とあるサポの惚気:Es ist Magie.
どなただったか詳細は忘れてしまったのだが(セレッソ大阪の選手だった気がする)、とある日本人選手がドイツに移籍した際、そのプレーを讃えて紙面を彩った言葉がそれだったと思う。
『Es ist Magie.』
直訳すると、『それは魔法だ』
ここ数年の高木善朗選手のプレーを見るたびに、私の脳内を踊った言葉でもある。
高木選手、親しみを込めてヨシくんと書かせていただくが、ヨシくんが新潟に来てくれてからもう何年だろう。5年目か。ありがてぇ…。
J2に落ちた初年度か。もう5年もたつのか。時がたつのは早いな、と思いつつも、ヨシくんほどの選手がよくこんなに長くいてくれているな、という気持ちもあって、時間間隔がいろいろごっちゃになっている。短いようで長い、みたいな感じか。違うか。
J2に落ちてからのシーズン、楽しいことばかりじゃなかった。辛くて、悲しくて、やるせなくて。そんなときもいっぱいあった。
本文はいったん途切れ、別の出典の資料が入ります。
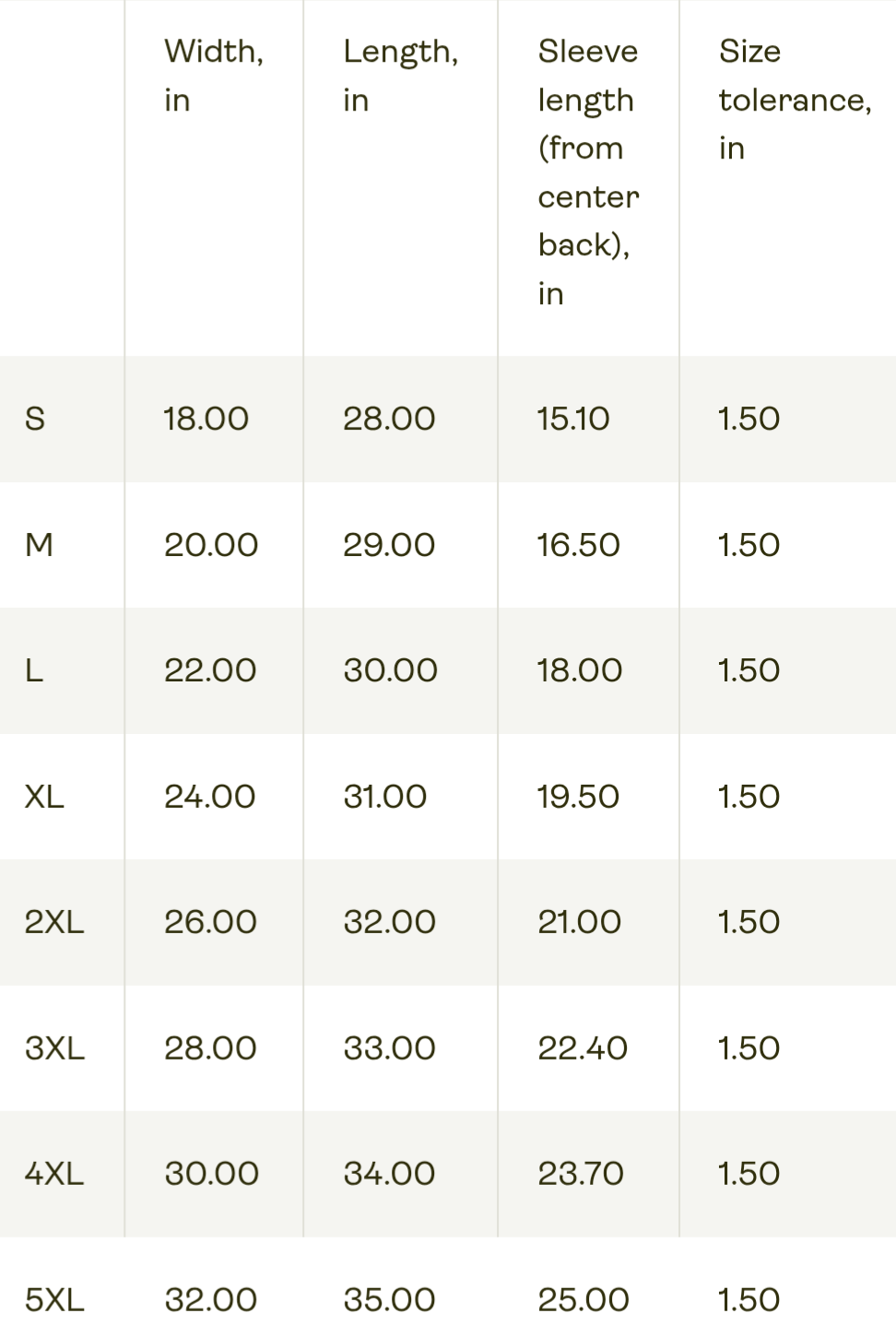
Task: Select the S size row label
Action: pos(35,420)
私は、サッカーにかかわらず、応援する気持ちというものは緊張の糸と似たようなものだと思っている。張りつめて、それだけに集中すれば熱中出来ていいこともあるけど、辛いことがあると一瞬でその糸が切れてしまう可能性もある。少し緩ませて。応援だけを趣味にしないで。そうした方が長く続くんじゃないかな、と思っている。
少し論点がズレたが、J2に落ちて辛い時、その糸がもろくなる時だってあった。去年も結構きつかった。
何がきついって、クラブを、選手を、信じられなくなる時がある。勝てないよりなにより、それがつらかった。
そんなときでもヨシくんは、下を向いた私の目を、ピッチに向けてくれた。
美しいパスで、巧みなボールさばきで、熱いディフェンスで、しぶといランで。
『顔を上げて!』
何度、彼のプレーから力をもらったか。瞼を熱くしたか。拳を握りしめ、掌を打ち付け、彼の力になりたいと願ったか。
数えきれないほどの感情を、彼にもらっている。
だからこそ、私にとって彼のプレーは魔法なのだ。
そして今年、その魔法は頂を目指す大きな一助になっていた。
開幕当初、少し調子が上がらなそうに見えたのが嘘のようだ。今のこの成績に彼の影響が大きいことは明らかだ。
だからこそ、あのシーン。
ヨシくんが首をひねったあのとき、頭によぎった不安を、見ないことにした。
リリースを見て絶句した。
余りにも辛い。悲しい。ここまで、あんなに頑張ってくれたヨシくんが、なぜここで離脱しなければいけないのか。
……けど、その次にわいてきたのは、決意とか覚悟とか、そういうものだった。
『まだ5試合ある』『油断できない』じゃない。『昇格したい』じゃないんだよ。
『私たちは昇格しなければならない』んだ。
連れていく。待っている。彼を。私たちの魔法使いを。
次にその華麗な、泥臭い、熱い、ワクワクする、大好きなプレーを観るのはJ1の舞台だ!
待て、しかして希望せよ。(急なモンテクリスト伯。浮かんだから仕方ない)
それは、魔法だから。
(これ書いている間ずっと頭の中で平井堅さんの「POP STAR」が流れていたので私の中のテーマソングとしました。)